*Task requirements*: Check each line of the listing below for "options" and state how many lines contain it, with no other words.
────────
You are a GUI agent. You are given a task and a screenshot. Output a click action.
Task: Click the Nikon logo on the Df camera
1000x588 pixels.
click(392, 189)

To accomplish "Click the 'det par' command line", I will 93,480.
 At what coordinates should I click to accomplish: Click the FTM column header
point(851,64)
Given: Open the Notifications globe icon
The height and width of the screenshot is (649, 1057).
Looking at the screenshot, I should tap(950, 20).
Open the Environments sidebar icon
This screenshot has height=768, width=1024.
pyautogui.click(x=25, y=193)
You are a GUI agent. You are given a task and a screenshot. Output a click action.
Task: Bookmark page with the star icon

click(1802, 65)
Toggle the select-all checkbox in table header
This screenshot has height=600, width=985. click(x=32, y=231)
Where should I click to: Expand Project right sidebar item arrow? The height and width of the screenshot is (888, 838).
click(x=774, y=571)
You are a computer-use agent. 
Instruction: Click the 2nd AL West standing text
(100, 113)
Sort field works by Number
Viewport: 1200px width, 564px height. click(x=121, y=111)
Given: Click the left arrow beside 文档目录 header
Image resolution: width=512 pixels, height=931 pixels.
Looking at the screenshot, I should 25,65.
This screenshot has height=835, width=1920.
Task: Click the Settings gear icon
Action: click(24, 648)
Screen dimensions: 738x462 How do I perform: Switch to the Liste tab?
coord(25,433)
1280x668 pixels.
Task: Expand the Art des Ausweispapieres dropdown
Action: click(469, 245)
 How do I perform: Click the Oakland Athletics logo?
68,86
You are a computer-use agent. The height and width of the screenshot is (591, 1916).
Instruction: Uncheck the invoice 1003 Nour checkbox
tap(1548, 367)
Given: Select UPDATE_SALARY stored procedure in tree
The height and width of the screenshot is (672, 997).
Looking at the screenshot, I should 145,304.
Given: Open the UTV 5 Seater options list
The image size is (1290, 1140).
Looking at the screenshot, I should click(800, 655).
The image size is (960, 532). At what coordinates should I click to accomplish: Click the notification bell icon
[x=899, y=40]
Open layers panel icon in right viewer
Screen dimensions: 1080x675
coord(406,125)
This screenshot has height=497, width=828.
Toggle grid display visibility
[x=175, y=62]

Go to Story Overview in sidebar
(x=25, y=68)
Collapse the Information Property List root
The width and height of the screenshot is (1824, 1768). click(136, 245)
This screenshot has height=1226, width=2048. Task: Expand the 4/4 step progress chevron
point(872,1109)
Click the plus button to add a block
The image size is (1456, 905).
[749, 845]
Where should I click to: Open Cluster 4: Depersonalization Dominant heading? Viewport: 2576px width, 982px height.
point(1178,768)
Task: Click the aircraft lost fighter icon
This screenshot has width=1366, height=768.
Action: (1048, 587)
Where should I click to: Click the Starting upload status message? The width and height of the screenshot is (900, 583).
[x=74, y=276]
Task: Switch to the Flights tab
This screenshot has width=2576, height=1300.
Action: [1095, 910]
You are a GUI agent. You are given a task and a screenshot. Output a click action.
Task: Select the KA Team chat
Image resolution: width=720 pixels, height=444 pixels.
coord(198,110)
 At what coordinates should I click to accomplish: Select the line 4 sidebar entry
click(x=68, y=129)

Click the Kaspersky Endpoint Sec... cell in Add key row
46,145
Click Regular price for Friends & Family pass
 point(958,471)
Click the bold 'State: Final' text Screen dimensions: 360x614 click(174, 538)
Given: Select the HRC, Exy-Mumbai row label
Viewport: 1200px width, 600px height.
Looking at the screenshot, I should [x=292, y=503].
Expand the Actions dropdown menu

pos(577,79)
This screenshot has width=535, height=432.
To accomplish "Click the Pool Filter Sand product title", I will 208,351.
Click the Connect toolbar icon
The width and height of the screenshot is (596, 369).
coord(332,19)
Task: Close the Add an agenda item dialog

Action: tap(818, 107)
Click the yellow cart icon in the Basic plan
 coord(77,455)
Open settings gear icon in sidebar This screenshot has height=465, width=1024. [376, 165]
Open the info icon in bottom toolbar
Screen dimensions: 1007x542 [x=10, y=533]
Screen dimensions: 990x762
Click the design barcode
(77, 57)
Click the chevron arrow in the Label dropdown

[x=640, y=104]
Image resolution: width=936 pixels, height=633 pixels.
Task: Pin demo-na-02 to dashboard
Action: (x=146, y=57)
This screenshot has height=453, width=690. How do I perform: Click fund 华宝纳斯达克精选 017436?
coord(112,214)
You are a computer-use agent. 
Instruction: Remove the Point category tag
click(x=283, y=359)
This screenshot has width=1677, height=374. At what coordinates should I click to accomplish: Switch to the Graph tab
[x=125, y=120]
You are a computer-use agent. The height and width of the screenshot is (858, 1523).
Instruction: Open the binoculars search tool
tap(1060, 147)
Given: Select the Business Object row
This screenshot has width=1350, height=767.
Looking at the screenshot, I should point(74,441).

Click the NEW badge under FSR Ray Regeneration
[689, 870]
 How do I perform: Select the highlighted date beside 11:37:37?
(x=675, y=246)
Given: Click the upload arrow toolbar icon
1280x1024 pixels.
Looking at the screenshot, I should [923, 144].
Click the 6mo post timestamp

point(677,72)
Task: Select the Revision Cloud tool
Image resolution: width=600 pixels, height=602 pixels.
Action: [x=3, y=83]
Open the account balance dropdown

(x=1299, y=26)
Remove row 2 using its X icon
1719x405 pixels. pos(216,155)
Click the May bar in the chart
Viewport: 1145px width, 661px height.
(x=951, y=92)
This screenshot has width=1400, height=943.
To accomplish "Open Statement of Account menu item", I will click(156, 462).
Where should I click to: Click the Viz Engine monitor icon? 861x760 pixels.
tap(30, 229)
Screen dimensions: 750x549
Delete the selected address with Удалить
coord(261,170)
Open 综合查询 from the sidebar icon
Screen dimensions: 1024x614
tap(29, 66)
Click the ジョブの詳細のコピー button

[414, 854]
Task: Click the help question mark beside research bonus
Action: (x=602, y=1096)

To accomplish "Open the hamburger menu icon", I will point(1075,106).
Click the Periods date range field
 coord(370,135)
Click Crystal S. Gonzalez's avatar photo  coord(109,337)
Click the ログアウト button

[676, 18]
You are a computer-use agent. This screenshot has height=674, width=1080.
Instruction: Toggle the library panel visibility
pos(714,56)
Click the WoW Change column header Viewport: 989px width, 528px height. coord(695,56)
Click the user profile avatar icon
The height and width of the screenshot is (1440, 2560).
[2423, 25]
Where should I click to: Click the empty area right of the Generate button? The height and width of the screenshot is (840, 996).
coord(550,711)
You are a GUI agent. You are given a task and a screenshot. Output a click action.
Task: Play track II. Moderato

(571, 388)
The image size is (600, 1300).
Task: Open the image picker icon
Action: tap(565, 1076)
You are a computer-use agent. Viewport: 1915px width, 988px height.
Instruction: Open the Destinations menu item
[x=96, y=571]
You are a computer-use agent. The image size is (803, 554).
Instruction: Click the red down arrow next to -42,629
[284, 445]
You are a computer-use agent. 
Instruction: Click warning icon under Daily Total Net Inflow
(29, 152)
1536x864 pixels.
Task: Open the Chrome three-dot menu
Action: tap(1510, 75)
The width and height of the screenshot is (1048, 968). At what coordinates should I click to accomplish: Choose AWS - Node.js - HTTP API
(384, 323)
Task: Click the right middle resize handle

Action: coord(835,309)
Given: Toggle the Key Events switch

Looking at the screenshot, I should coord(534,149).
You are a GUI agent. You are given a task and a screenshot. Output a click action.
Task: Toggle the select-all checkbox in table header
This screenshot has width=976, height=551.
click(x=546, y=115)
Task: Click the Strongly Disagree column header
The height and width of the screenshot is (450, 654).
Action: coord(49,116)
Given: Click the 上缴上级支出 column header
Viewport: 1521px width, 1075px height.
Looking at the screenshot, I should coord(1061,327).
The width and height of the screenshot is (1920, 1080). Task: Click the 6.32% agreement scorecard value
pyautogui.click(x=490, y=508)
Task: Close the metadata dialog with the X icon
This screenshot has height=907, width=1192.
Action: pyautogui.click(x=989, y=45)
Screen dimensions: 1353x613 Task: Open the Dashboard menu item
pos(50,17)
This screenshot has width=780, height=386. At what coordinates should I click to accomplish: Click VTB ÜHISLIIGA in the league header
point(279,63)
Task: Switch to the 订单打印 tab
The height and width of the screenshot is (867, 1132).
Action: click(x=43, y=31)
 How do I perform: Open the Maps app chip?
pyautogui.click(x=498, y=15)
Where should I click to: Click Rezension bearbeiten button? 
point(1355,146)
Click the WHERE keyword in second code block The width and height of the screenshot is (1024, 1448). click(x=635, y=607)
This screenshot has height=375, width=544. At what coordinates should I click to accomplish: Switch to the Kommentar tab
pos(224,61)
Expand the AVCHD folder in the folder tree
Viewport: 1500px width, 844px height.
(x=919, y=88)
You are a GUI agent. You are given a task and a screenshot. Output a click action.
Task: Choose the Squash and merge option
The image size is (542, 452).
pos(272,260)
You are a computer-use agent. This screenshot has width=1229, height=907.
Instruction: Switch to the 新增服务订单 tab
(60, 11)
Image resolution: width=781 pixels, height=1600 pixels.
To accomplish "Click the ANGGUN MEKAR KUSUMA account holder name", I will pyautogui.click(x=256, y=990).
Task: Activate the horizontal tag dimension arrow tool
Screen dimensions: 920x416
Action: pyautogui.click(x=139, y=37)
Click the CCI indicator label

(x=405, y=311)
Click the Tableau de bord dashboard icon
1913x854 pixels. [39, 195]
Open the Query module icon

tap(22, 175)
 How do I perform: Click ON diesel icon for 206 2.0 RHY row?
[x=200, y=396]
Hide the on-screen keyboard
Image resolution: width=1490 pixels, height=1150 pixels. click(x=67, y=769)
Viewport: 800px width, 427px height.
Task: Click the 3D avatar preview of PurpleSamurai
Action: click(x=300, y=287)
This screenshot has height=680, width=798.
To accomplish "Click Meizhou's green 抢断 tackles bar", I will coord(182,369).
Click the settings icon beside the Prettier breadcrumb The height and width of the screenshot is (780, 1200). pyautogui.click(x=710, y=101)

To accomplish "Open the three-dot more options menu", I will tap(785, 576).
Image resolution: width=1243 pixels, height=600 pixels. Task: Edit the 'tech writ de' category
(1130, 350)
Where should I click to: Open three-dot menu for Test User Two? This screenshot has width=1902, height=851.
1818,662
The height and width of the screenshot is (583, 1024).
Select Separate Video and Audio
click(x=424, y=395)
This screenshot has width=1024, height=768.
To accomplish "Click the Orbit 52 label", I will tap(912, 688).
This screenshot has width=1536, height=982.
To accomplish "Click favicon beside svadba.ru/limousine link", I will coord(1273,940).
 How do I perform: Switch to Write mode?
────────
*Answer section*: 2